__Aim 1__
Quote the condo association loan text word for word, everything from "Some how, the" down to "to file bankruptcy.".
__Aim 2__
Using the condo association loan text, decide whether each statement agrees with it, answering yes or no and quoting the words that settle it: (a) the building has 27 units; (b) the current board obtained the loan; (c) a bank that has foreclosed on a unit does not have to pay condo association dues.

__Extracted text__
I have a unit in a 27 unit building.  The previous board of the condo association obtained a line of credit / loan for $250K.  Each unit has to pay an additonal amount each month to cover the loan payments.  Unfortunately, about half of the building has stopped paying their maintenance, special assesments and loan.  What happens with this condo association loan if they do not pay?  How can I protect myself since I have made all the payments for my unit?  Can the condo association file for bankruptcy?

First of all, consult with an attorney that is practiced in community association law and also has an active debt collection division.   This combination of skills will likely yield the best level of advise.    

Such matters are complex.   In general, the borrower of the obligation is the condo association.  The unit owner does not have a direct connection to the condo association loan in question.  

Depending on state regulations, the lender may be able to act directly against the unit owner on the condo association's defaulted obligation.   However, if the unit owner is not paying the association, the unit owner would not be protected from the lender getting a court judgment to step into the collection shoes of the association.  

So the unit owner may or may not be protected from the lender of the defaulted condo association loan.   The real problem for the unit owner is that the recovery of the defaulted debt may become an unfair burden on the unit owner so that the lender can be made whole.   If 1/2 of the unit owners are in default,  the special assessment that has been applied to those units will likely be lost in foreclosure.   The special assessment will likely be lost because these days there is not likely to be sufficient equity in the unit for the association to recover on their lien.   The defaulting unit owner is further likely to have filed bankruptcy.     

Some how, the association is going to have to come up with sufficient income to support their operating expenses and the loan payments.    A bank that has foreclosed on a unit is responsible for paying condo association dues.  The real catch 22 is when the unit owner is current on their mortgage (no foreclosure) but refuses to pay association dues.  For lack of equity in the unit, the condo association might not find it plausible to  act on their lien rights and foreclose the unit owner.  But, the lender that has a loan with the association directly might be suing to recover their debt.    This would put the remaining 50% of the unit owners in the situation of satisfying the lender in some way.     

There are dozens of different scenarios.  Most are not good these days.   Most states allow for a community association to file bankruptcy.

__Excerpted data__

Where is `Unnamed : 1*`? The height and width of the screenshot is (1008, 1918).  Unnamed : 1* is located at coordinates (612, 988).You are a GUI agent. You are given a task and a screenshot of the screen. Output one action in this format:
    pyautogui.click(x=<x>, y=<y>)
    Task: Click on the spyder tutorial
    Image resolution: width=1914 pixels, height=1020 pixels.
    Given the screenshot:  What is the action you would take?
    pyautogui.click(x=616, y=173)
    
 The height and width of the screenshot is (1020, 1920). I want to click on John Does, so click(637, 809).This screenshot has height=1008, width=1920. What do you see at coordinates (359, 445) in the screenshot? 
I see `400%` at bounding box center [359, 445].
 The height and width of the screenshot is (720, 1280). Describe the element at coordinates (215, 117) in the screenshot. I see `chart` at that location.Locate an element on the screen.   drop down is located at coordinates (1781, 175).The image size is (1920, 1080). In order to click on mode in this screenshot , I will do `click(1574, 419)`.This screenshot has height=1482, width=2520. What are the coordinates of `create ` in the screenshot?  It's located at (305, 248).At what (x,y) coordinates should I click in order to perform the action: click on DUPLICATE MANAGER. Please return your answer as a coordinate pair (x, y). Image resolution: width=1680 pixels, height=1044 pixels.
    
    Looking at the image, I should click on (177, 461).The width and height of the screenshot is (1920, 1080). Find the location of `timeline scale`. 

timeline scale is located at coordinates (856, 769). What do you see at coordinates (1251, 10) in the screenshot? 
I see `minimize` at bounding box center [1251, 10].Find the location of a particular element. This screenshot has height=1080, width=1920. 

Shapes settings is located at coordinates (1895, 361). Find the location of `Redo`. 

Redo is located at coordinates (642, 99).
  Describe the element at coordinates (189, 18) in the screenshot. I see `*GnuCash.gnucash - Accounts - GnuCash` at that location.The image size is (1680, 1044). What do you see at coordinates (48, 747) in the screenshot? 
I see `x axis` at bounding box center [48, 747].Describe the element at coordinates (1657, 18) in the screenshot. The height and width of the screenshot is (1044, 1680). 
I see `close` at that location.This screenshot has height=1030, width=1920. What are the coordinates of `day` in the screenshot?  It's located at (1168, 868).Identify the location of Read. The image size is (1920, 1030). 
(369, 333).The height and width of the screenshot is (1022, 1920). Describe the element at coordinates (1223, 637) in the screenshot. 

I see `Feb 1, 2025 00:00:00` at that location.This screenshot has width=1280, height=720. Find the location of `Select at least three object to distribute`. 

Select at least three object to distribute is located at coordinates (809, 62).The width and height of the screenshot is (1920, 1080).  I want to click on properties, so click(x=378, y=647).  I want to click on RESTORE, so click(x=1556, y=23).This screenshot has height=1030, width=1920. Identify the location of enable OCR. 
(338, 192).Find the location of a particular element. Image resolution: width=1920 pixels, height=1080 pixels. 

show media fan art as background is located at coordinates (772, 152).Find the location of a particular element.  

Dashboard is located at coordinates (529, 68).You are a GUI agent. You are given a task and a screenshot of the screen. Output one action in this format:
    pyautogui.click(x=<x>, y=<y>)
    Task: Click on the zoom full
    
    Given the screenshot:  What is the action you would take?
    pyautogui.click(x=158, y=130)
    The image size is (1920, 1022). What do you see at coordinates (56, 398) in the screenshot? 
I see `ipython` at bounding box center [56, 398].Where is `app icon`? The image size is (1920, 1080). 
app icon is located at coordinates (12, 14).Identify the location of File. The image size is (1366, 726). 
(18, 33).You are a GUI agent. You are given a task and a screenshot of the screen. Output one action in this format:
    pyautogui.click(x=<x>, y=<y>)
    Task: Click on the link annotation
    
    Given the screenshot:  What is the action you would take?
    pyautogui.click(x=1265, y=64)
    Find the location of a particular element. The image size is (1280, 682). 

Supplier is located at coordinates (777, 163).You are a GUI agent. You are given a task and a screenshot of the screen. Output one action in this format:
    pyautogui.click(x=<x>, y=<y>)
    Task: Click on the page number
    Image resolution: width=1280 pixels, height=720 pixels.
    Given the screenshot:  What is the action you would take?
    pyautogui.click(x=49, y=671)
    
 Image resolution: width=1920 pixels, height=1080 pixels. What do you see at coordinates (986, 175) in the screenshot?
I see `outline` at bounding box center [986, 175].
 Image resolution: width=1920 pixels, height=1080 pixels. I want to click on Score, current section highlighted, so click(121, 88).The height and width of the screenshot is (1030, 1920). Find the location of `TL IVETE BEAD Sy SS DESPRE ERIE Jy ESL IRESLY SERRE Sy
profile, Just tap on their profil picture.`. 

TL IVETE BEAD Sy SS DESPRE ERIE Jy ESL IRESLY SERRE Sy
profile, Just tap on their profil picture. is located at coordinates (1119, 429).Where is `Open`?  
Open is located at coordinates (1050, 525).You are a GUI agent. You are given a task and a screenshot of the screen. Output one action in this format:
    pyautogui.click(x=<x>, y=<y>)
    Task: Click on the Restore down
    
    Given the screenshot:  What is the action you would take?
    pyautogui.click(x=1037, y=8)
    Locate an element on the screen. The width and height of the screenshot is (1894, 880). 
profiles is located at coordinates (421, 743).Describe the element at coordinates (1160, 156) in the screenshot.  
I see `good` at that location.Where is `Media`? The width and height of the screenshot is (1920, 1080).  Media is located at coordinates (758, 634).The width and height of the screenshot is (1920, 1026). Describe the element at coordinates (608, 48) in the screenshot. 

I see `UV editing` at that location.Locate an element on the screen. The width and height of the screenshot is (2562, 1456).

__Response 1__
Some how, the association is going to have to come up with sufficient income to support their operating expenses and the loan payments.    A bank that has foreclosed on a unit is responsible for paying condo association dues.  The real catch 22 is when the unit owner is current on their mortgage (no foreclosure) but refuses to pay association dues.  For lack of equity in the unit, the condo association might not find it plausible to  act on their lien rights and foreclose the unit owner.  But, the lender that has a loan with the association directly might be suing to recover their debt.    This would put the remaining 50% of the unit owners in the situation of satisfying the lender in some way.     

There are dozens of different scenarios.  Most are not good these days.   Most states allow for a community association to file bankruptcy.

__Response 2__
(a) Yes: "I have a unit in a 27 unit building."
(b) No: "The previous board of the condo association obtained a line of credit / loan for $250K."
(c) No: "A bank that has foreclosed on a unit is responsible for paying condo association dues."